Its shape is based on a Tibetan monk’s cap. Hence the form commonly is known as a monk’s cap ewer (Duomuhu). It has a crenulated upper edge; a domed lid with a finial that fits in the top of the ewer; a short ‘S’-shaped spout; and a long gilded chain which emerges from two gilded monster masks on the side of the ewer. The chain is very long – this is because in Tibet, such ewers were used in monasteries and in the houses of aristocrats to serve large quantities of tea and when not in use they were suspended from the wall using the chains.

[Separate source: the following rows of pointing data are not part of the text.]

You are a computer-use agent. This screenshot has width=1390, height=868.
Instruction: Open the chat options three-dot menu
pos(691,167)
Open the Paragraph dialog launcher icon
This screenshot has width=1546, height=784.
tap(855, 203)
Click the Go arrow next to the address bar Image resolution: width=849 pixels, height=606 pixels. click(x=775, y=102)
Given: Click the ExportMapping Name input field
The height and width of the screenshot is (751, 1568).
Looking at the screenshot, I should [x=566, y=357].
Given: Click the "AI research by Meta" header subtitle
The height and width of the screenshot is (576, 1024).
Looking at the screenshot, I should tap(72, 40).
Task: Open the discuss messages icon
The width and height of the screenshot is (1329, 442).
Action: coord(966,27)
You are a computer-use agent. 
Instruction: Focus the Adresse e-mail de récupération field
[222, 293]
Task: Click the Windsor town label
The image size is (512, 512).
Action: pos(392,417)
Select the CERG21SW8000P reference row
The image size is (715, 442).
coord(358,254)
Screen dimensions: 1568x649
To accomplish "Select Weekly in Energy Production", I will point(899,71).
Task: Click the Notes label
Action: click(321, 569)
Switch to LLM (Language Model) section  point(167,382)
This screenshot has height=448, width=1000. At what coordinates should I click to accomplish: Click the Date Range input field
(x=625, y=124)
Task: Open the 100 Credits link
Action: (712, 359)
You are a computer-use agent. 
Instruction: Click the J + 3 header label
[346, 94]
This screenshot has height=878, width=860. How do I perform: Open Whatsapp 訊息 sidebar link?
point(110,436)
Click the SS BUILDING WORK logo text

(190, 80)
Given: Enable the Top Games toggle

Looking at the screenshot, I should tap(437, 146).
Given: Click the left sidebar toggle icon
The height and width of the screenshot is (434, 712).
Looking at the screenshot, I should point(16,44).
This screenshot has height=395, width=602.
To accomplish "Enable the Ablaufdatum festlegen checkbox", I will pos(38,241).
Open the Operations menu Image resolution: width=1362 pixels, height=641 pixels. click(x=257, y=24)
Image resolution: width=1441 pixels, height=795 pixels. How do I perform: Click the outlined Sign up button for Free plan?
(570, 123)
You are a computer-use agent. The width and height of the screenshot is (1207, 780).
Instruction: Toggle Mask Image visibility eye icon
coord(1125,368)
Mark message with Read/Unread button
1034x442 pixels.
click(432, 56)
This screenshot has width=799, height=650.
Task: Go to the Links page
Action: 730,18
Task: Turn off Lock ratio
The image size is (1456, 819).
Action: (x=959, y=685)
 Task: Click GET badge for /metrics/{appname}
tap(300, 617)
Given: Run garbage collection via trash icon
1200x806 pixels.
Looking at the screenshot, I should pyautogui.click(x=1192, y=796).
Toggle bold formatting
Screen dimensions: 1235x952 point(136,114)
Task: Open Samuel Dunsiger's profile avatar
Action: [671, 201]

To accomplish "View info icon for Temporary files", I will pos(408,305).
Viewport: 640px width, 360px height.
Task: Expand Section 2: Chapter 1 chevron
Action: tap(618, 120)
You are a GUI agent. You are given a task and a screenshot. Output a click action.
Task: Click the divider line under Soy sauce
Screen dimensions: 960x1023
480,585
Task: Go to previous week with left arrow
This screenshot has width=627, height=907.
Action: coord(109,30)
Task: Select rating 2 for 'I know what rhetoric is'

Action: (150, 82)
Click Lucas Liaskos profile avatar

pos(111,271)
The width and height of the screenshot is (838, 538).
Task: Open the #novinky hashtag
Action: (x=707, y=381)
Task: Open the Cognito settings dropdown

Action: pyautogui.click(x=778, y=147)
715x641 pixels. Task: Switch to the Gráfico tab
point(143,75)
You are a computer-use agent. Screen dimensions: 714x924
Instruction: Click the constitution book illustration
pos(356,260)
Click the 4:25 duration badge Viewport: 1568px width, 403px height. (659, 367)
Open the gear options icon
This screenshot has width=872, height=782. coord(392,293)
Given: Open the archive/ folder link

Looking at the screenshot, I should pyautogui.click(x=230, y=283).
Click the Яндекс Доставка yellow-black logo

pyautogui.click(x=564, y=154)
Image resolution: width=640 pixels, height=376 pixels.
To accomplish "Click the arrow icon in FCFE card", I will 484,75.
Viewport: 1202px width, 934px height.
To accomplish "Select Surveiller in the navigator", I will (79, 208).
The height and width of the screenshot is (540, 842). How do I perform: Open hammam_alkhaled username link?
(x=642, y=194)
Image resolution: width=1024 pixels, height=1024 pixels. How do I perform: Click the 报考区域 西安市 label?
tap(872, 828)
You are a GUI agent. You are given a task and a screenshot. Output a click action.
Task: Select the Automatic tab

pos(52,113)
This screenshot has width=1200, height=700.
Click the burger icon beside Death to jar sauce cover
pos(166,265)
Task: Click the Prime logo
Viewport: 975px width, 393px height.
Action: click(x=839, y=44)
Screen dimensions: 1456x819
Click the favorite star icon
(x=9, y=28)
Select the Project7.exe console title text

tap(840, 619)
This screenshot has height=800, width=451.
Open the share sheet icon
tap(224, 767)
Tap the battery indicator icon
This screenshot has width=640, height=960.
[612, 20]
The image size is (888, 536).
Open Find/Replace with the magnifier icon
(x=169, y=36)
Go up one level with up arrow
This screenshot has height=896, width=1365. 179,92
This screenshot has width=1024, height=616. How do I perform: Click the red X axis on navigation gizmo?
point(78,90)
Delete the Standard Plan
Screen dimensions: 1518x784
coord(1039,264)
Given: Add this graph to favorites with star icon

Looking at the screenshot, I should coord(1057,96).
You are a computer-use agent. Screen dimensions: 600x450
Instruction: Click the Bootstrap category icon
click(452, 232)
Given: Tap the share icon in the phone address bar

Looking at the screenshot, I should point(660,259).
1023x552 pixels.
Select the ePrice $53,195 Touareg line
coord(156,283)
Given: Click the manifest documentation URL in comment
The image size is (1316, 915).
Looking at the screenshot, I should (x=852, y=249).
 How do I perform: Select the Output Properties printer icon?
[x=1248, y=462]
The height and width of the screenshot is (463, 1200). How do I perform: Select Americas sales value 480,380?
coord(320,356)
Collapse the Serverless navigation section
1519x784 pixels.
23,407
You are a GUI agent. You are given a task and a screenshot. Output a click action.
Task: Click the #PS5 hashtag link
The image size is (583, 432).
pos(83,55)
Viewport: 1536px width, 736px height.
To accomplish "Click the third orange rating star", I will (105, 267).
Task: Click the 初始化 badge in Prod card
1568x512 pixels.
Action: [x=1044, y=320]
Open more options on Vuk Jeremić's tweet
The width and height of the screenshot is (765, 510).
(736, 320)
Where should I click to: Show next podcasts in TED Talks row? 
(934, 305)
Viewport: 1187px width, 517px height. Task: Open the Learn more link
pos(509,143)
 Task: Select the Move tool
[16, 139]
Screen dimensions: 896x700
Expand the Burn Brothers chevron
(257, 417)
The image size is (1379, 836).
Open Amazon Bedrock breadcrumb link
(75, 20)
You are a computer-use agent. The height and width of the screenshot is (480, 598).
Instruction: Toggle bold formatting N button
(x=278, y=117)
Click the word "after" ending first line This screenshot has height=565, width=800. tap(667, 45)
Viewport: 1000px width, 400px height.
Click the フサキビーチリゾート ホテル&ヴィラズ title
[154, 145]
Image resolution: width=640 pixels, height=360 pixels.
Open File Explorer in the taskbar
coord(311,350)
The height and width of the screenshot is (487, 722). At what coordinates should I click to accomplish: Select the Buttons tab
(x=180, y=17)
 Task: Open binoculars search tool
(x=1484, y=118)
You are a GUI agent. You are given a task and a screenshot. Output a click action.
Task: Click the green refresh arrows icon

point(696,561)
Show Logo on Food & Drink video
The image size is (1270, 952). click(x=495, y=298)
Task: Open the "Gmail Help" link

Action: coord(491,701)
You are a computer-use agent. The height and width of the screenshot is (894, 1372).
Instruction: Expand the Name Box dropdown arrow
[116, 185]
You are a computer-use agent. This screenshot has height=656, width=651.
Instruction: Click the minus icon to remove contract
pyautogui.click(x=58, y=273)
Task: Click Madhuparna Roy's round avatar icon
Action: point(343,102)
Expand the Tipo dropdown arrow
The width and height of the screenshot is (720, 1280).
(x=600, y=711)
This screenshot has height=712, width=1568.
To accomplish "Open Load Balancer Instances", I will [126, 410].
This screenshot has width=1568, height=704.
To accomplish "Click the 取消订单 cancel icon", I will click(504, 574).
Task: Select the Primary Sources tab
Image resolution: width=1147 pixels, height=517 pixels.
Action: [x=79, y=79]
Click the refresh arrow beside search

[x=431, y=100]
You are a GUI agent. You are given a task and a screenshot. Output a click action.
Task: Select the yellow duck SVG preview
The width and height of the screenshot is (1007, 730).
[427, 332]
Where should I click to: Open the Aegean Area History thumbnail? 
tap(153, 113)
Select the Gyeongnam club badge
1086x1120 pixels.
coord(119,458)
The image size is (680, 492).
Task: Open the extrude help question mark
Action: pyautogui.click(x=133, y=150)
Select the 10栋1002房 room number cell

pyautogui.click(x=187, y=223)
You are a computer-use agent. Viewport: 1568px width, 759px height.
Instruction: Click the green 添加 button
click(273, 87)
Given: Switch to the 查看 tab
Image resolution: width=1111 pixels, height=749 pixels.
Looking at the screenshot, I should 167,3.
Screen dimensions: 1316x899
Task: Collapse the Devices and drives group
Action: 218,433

It was made in China, probably at the end of the 19th century, and is based on earlier examples. (An example of similar height and proportions is in the UK Royal Collection. It is attributed to circa 1700 and is illustrated in Ayers (2016, p. 938).) The base is engraved with an apocryphal Qianlong reign mark. The use of such a mark is common in later pieces. The Qianlong period was known for the quality of its art so later artisans would re-use the mark not to deceive but to emphasise the quality of their pieces.
The imitation of a Tibetan form was common in China. The Qianlong emperor and later emperors were heavily influenced by Tibetan Buddhism and so Tibetan forms and motifs became fashionable in China. Also, such pieces were made in China for export to Tibet and related regions.
Also, the fashion for the re-use of such archaic, Warring States emblems was ignited by the Qianlong Emperor who called for inspiration to be sought from antiquity.
The ewer is in fine condition. There are clear signs of age. There is one area of minor loss to the enamel but this is scarcely noticeable amongst the overall profusion and is consistent with the age of the piece. Overall, it is a splendid and highly decorative piece.
Ayers, J., Chinese and Japanese Works of Art: In the Collection of Her Majesty the Queen, Vol. III, Royal Collections Trust, 2016.
Cosgrove, M., The Enamels of China and Japan: Champleve and Cloisonne, Dodd, Mead & Company, 1974.